What to produce
Please convert the lines below, from the line containing "You are a computer-use" through the line containing "Instruction: Focus the", into a Markdown table with columns named Row and Text. Give each line a row number and leave out blank lines.

Supplied information
:::::

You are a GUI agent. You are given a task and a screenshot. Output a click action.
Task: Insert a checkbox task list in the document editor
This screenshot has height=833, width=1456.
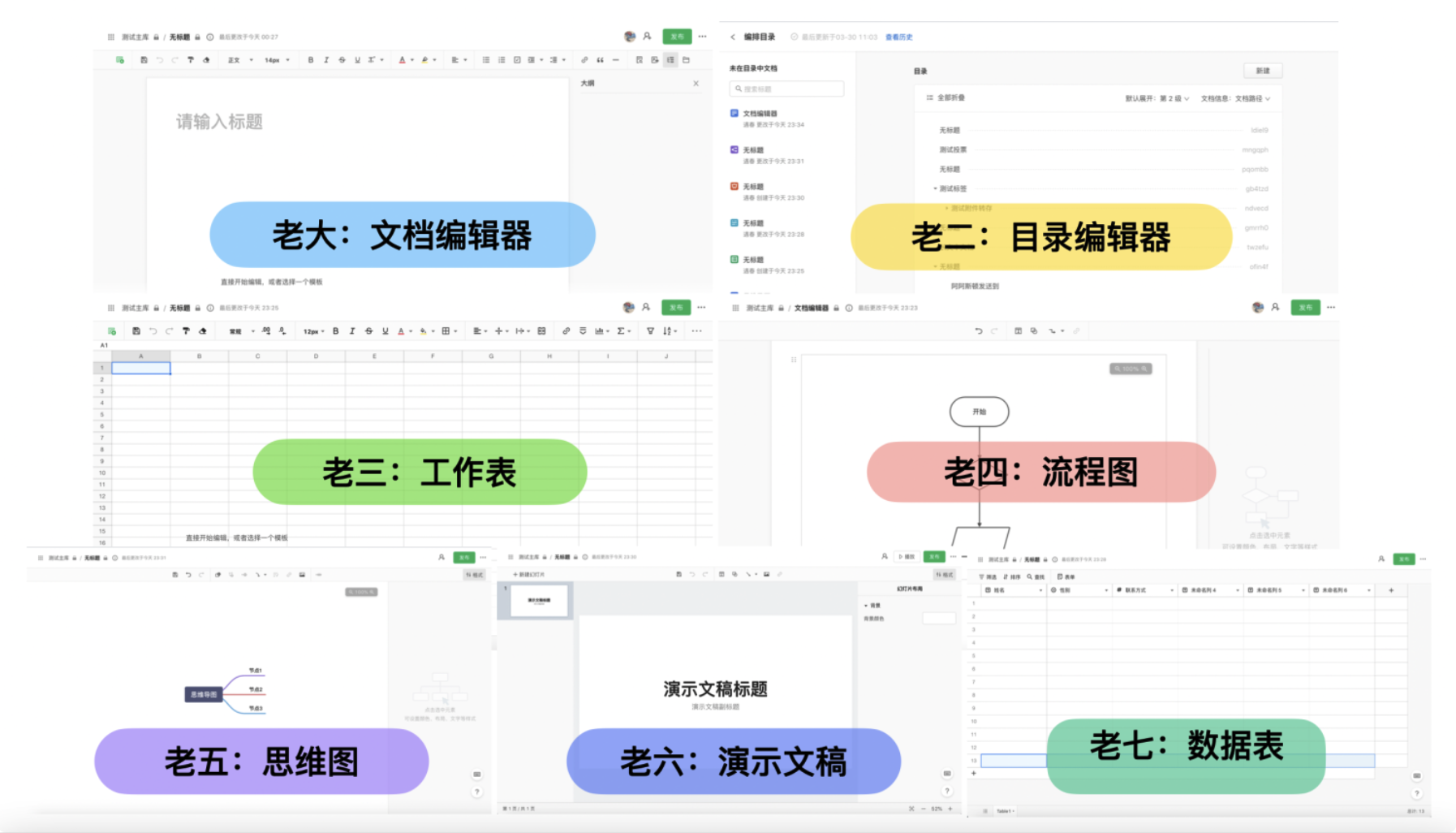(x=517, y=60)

:::::

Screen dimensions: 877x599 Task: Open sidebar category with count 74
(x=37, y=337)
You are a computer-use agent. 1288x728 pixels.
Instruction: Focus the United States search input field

:::::

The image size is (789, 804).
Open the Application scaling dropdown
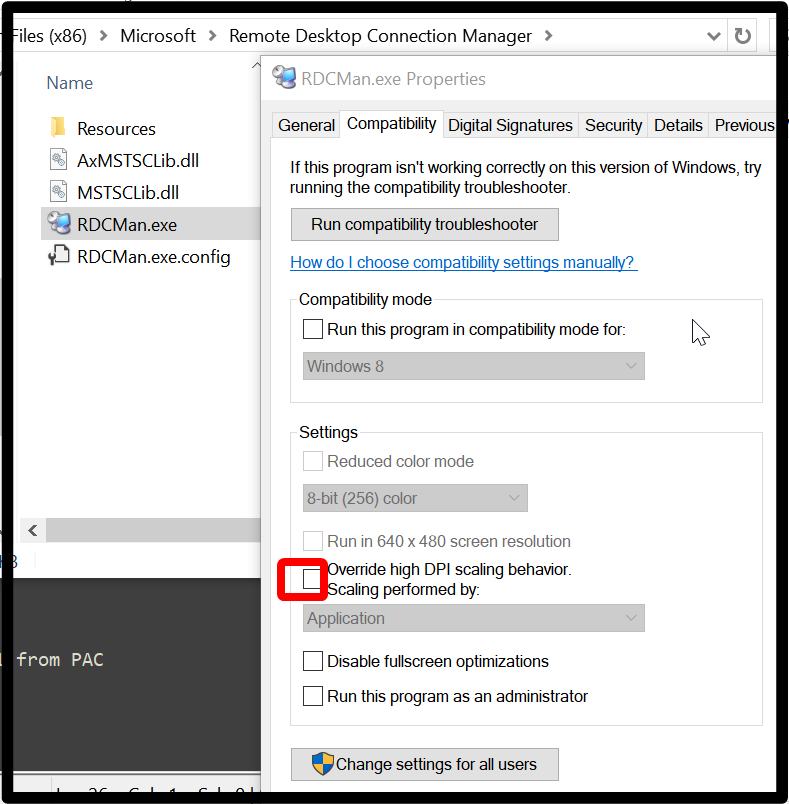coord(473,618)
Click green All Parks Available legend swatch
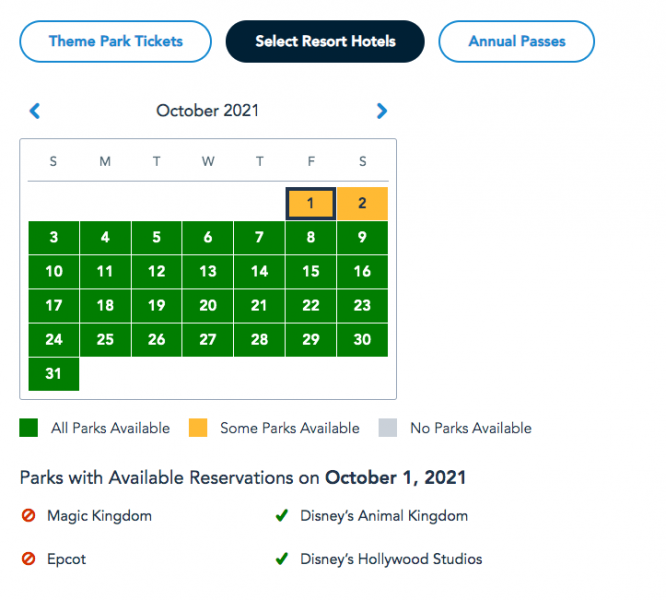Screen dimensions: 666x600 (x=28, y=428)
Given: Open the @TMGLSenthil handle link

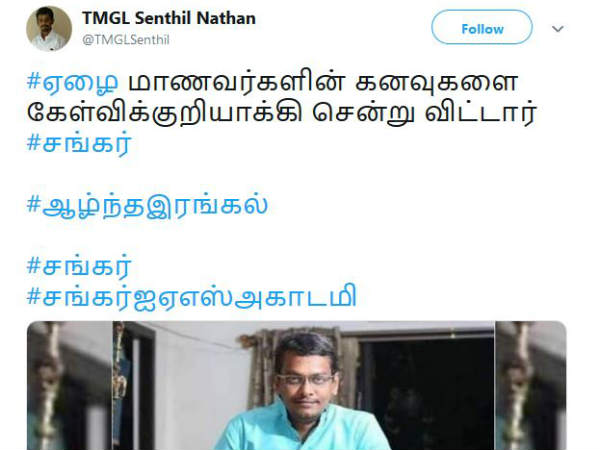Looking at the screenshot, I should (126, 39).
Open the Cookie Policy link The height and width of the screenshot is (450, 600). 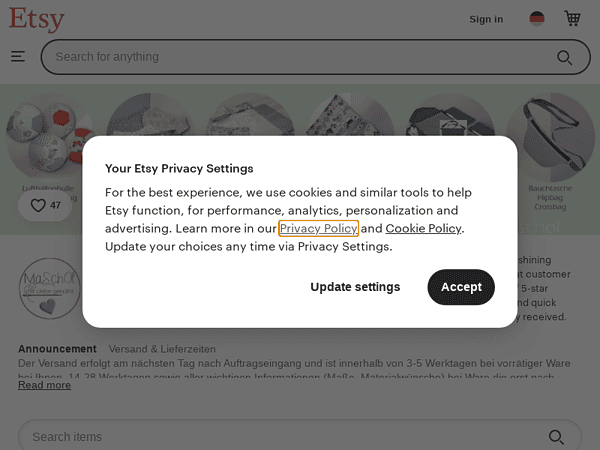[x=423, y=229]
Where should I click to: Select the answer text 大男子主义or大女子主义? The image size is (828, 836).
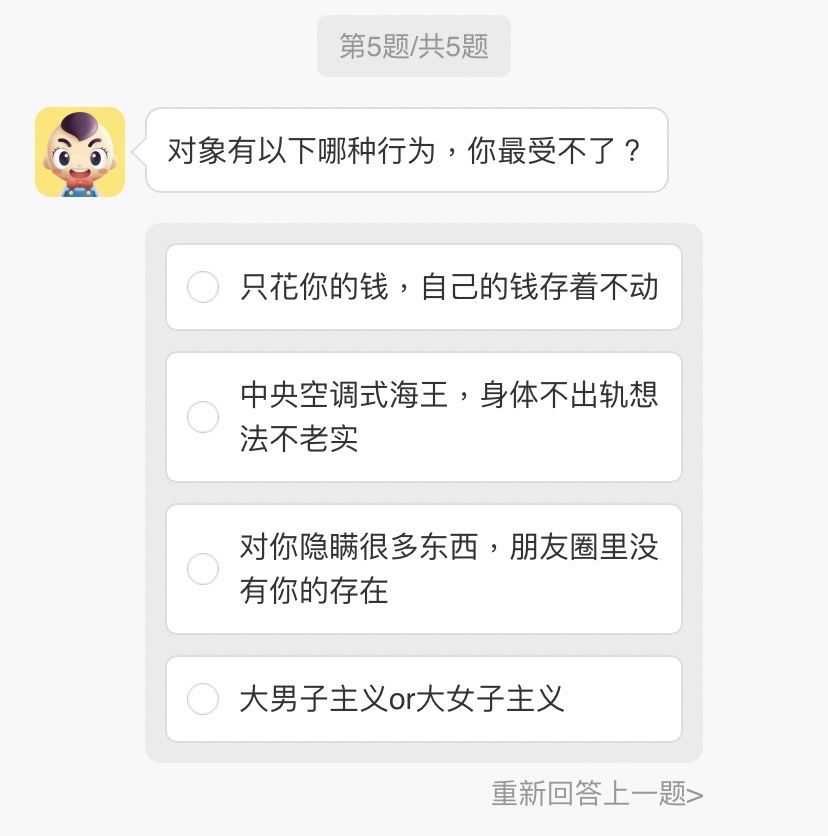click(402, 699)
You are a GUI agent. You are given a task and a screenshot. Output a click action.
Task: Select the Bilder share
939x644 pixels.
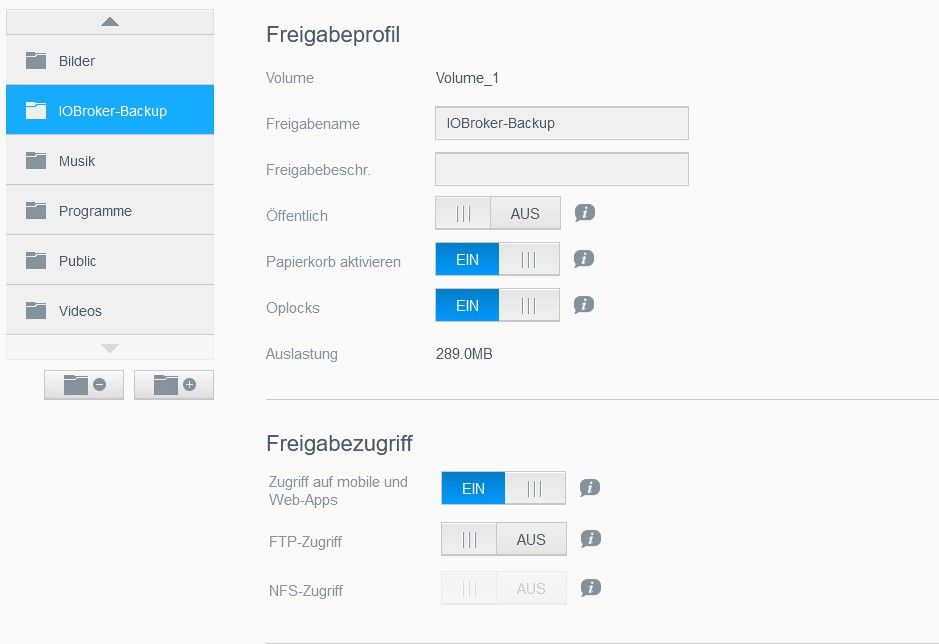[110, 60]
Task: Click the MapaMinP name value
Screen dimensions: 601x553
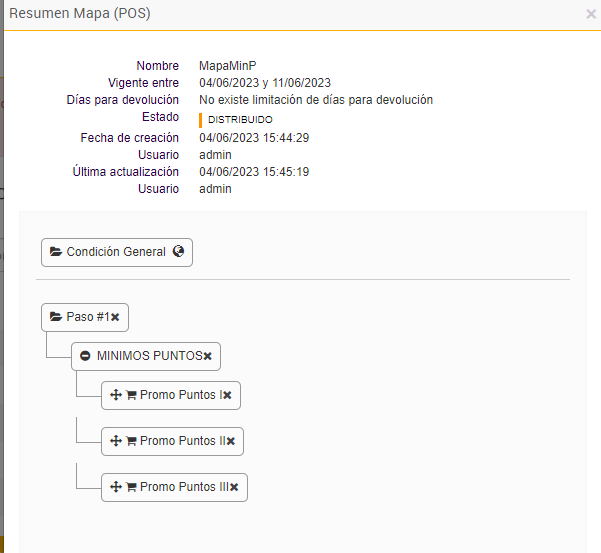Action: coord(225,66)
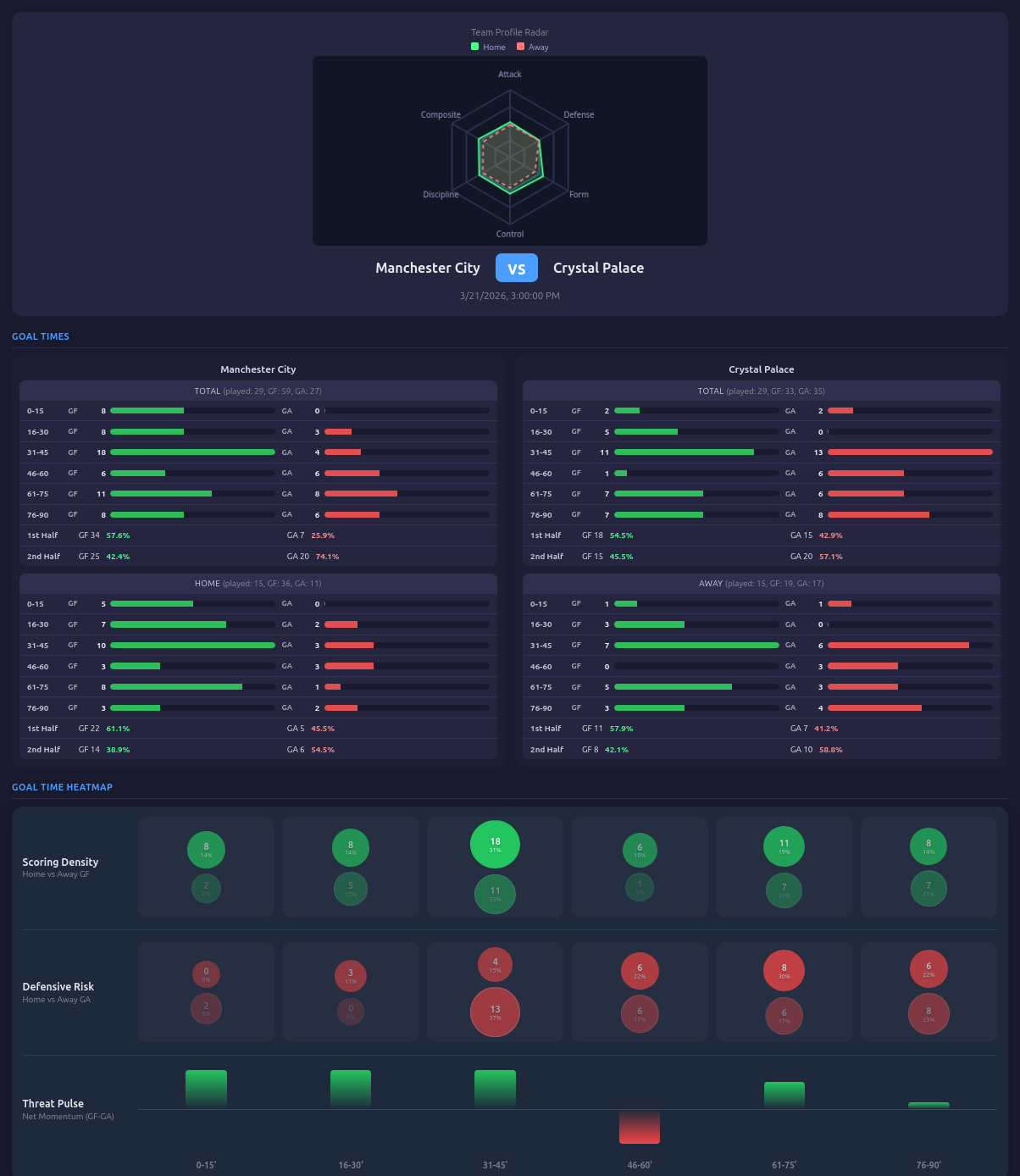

:::::

Result
| Row | Text |
|---|---|
| 1 | You are a computer-use agent. 1288x728 pixels. |
| 2 | Instruction: Focus the United States search input field |